Interessanterweise ist die sich im Niedergang befindende FDP das Zünglein an der Waage – da sie als Partner der Union ausfällt. Die Politstrategen im Konrad-Adenauer-Haus haben sich ziemlich verzockt. Die Union hat die nach der Bundestagswahl 2009 ungewöhnlich starke FDP zu sehr zusammengestutzt – wobei die FDP durch haarsträubende Fehler aber auch selbst gut mitgeholfen hat. Die Idee, die Liberalen vom hohen Ross zu holen und wieder zum klassischen 8%-Mehrheitsbeschaffer zu machen, lief zu gut. Die Union hat durch ihr striktes Nichtentgegenkommen in zentralen FDP-Themen sich selbst eines Koalitionspartners beraubt. Merkels Machtoptionen haben sich enorm ausgedünnt.

Nach dem katastrophalen Abschneiden der FDP und dem Ende von Jamaika im Saarland und Schwarz-Grün in Hamburg bleibt für die Union auch nur die SPD als einzige Machtoption. Insbesondere in Schleswig-Holstein bestimmt dieser Gedanke wohl die Koalitionsarithmetik. Im Norden fehlt der CDU nach der Wahl wohl auch die FDP als Mehrheitsbringer, es wird also in Kiel, wie in Saarbrücken auf eine große Koalition hinauslaufen.

Auf Nordrhein-Westfalen wird das Ergebnis von der Saar kaum Auswirkungen haben. Wenn man einen solchen Dilettanten wie Norbert Röttgen ins Rennen schickt, dann ist das aber kaum verwunderlich. Die einzige Machtoption, die der Union an Rhein und Ruhr bleibt ist wohl Juniorpartner der SPD – eine Rolle, die Frau Kraft aber den Grünen zugedacht hat.

Das werden Sigmar Gabriel und seine Genossen ähnlich sehen und als Bedingung für den Machterhalt der Kanzlerin wohl eine weitere Sozialdemokratisierung der Union fordern.

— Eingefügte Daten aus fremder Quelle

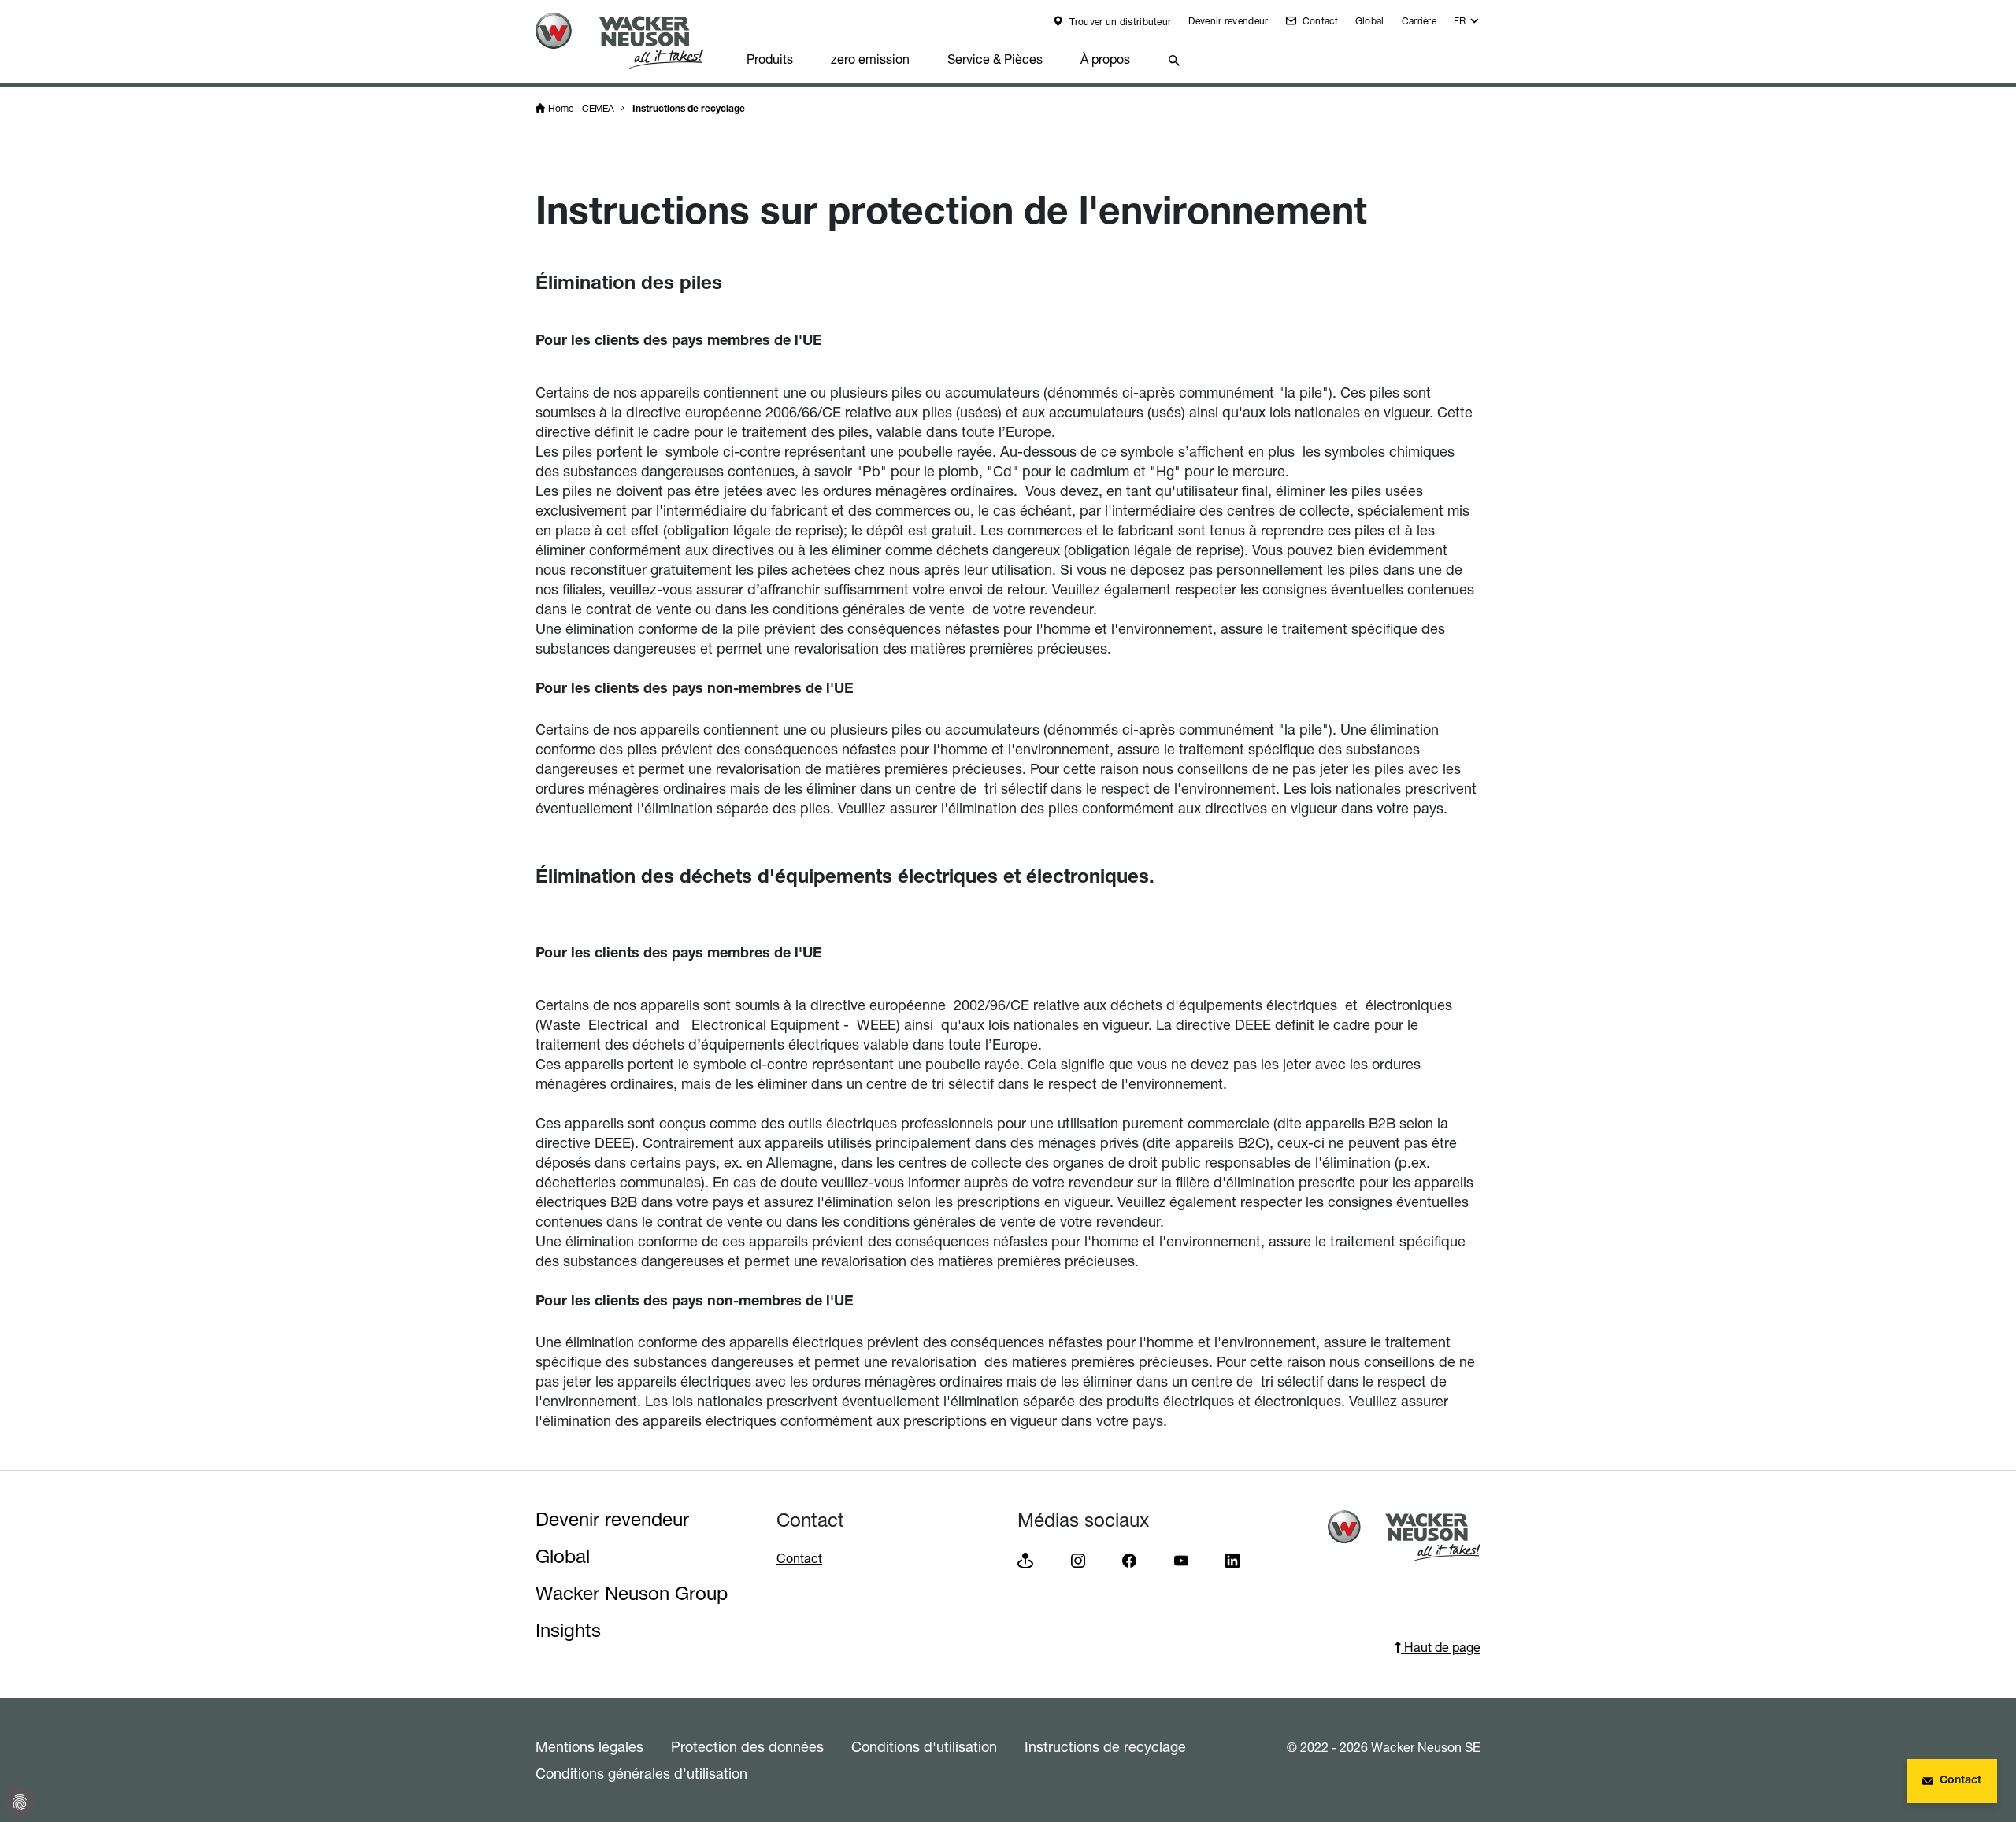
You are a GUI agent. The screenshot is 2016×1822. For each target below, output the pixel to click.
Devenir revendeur (1228, 21)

In der Union stehen mit Frau von der Leyen und Herrn Röttgen auch die richtigen Sozialdemokraten zur Stelle, um das linke Profil der Union zu schärfen. Die Union verrät aus dieser notgedrungenen Zuwendung zur SPD ihren konservativen, marktwirtschaftlichen Markenkern. Es ist wohl einzig Frau Merkels Kanzlerschaft, die die Union zusammenhält und Flügelkämpfe verhindert. Von daher heißt der eigentliche Wahlsieger heute Abend SPD, auch wenn sie „nur“ Juniorpartner werden wird. Ob die Unionsstrategen das verstehen?

Der zweite Wahlsieger sind die Piraten, die nach Berlin in einen zweiten Landtag einziehen – sogar in einem Flächenland im Westen. Ob die Piraten diese Begegnung mit der Wirklichkeit politisch überstehen bleibt abzuwarten. An der Spree ist die Piratenfraktion eher eine Chaostruppe, aber Berlin ist in vielerlei Hinsicht politisch anders als der Rest der Republik. Von daher ist das, wenn auch kleine, Saarland deutlich repräsentativer als die Hauptstadt. Fest steht nur, das von nun an die Piraten keine obskure Kleinpartei mehr ist, sondern eine ernstzunehmende Kraft im politischen Mainstream der modernen Bundesrepublik.

Veröffentlicht von

Benjamin

Bloggt über Wirtschaft und Politik. Nimmt Ordnungspolitik ernst. Promoviert über Währungsunionen. Blogs about Economics and Politics. Takes Ordnungspolitik seriously. Studies monetary unions for his doctorate.

2 Gedanken zu „Nach der Wahl im Saarland“

  1. Glauben Sie wirklich, dass die SPD die Wahl gewonnen hat? Sie ist Juniorpartner und hätte sich diese Wahl auch sparen können. In NRW wird die SPD gewinnen, aber im Bund herrscht Frau Merkel, die sich wohl wirklich vorgenommen hat, die FDP zu zerstören. Hoffentlich gelingt ihr das nicht auch noch mit der Bundesrepublik Deutschland…

    1. Im Saarland kann die SPD jetzt immerhin mitregieren, auch wenn sie das in der Tat schon früher hätte haben können. Aber Herr Maas wollte zocken und hat verloren.
      Aber für die Gesamt-SPD hat sich die Lage deutlich verbessert, was aber nicht wirklich der eigenen Politik geschuldet ist, sondern dem Untergang der FDP und damit die Ausrichtung der Union auf große Koalitionen.